Fabien Sanglard's Website

May 23th, 2013

Doom3 BFG Source Code Review: Multi-threading (Part 2 of 4) >>

Doom III engine was written from 2000 to 2004, at a time where most PC had only one CPU. Even though idTech4 architecture and design accounted for SMP machines, it ended up being a mono-threaded game at last minute (see my Q&A with John Carmack). Since then, things have changed a lot. This is well summarized by Microsoft article "Coding For Multiple Cores" :



   For years the performance of processors has increased steadily, and games and 
   other programs have reaped the benefits of this increasing power without having
   to do anything special.

   The rules have changed. The performance of single processor cores is now 
   increasing very slowly, if at all. However, the computing power available in a 
   typical computer or console continues to grow. The difference is that most of 
   this performance gain now comes from having multiple processor cores in a single 
   machine, often in a single chip.

   The increases in available processing power are just as dramatic as in the past, 
   but now developers have to write multi-threaded code in order to use this power.

The target platforms of Doom III BFG all feature multiple cores:

Xbox 360 hardware features one triple-core Xenon CPU. With simultaneous multi-threading the platform accounts for 6 logical cores.
PS3 hardware features one PPE and six SPEs.
PC hardware commonly features quad-core. With hyper-threading those platforms account for 8 logical cores.

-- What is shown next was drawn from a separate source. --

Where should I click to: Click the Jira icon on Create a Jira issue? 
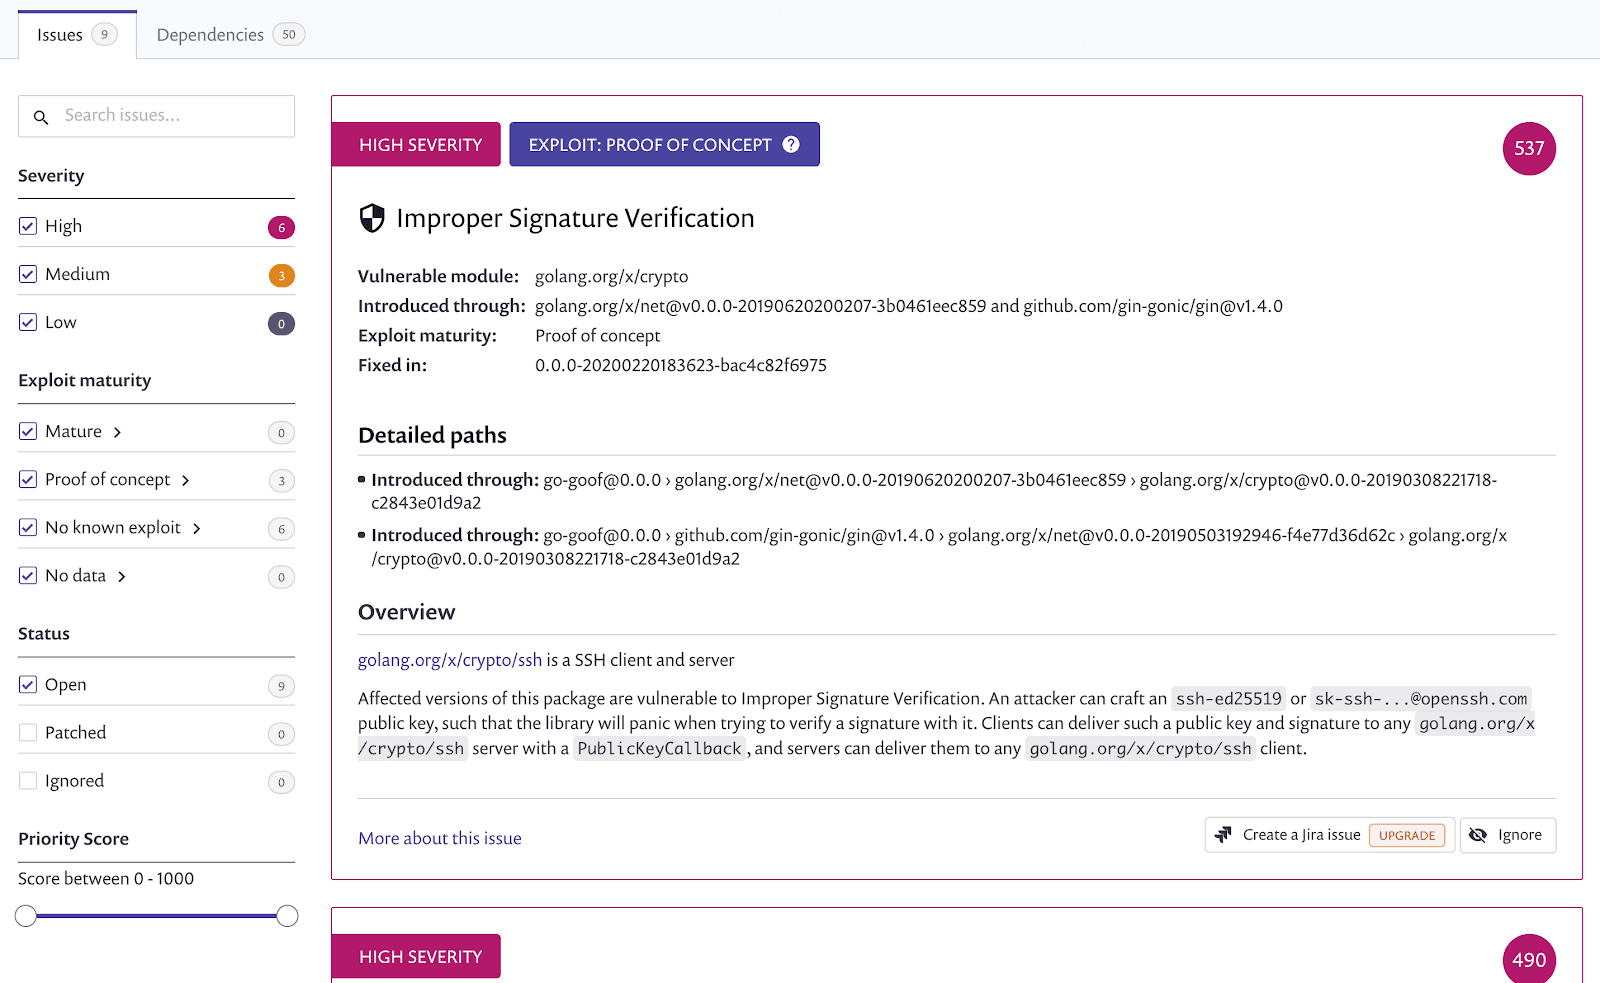[x=1224, y=834]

As a result, idTech4 has been boosted not only with multiple threads but also with idTech5 "Job Processing System" which harness multi-core machines.

Trivia : The Xbox One and PS4 hardware specs have been recently announced: Both will feature eight cores. An other strong indicator that in order to be relevant any game developer will have to be good at multi-threading programming.

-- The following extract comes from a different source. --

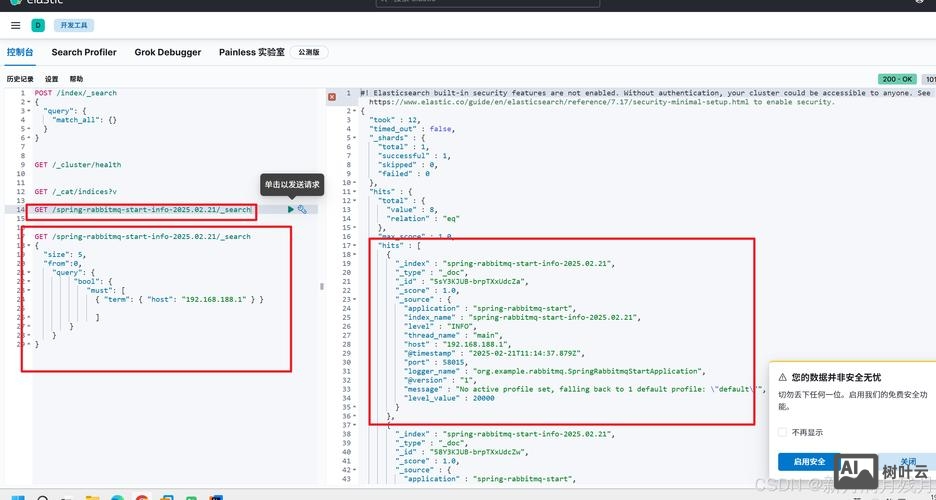Open the Painless 实验室 tab
The width and height of the screenshot is (936, 500).
(x=252, y=52)
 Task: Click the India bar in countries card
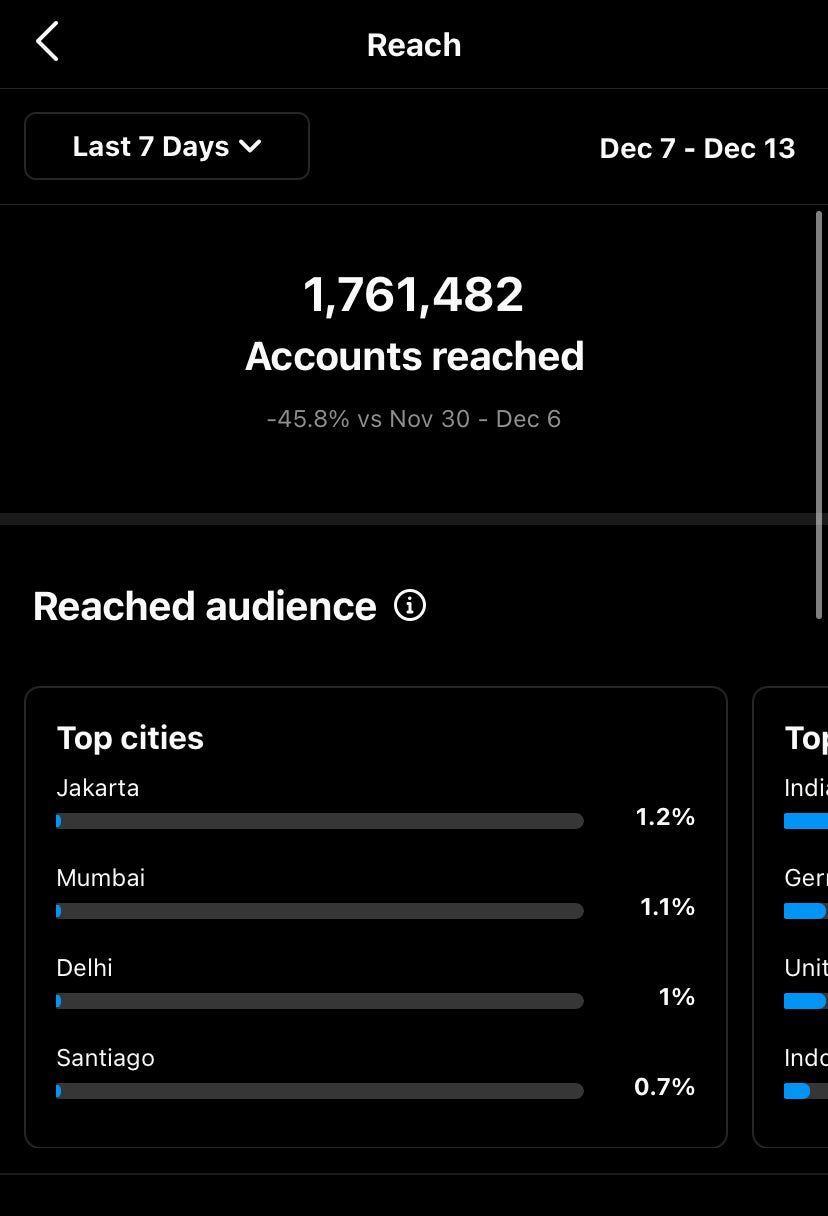click(806, 821)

Doom 3 BFG Threading Model

Doom3 BFG is heavily multi-threaded. On PC the game starts with three threads:

Thread dedicated to the Renderer Backend (Sends draw commands to GPU).
Thread dedicated to Game Logic and Renderer Frontend (Generates draw commands).
Thread dedicated to High frequency (250Hz) joystick sampling.

Additionally, idTech4 spawns two Worker Threads. They are here to assist any of the three Sovereign threads. They are managed by an in-house Scheduler when possible.

Core idea

id Software solution to the multi-core challenge was made public in the 2009 presentation "Beyond Programming Shaders". The two core concepts are:

Decompose processing task as "jobs" that are performed by "workers" threads.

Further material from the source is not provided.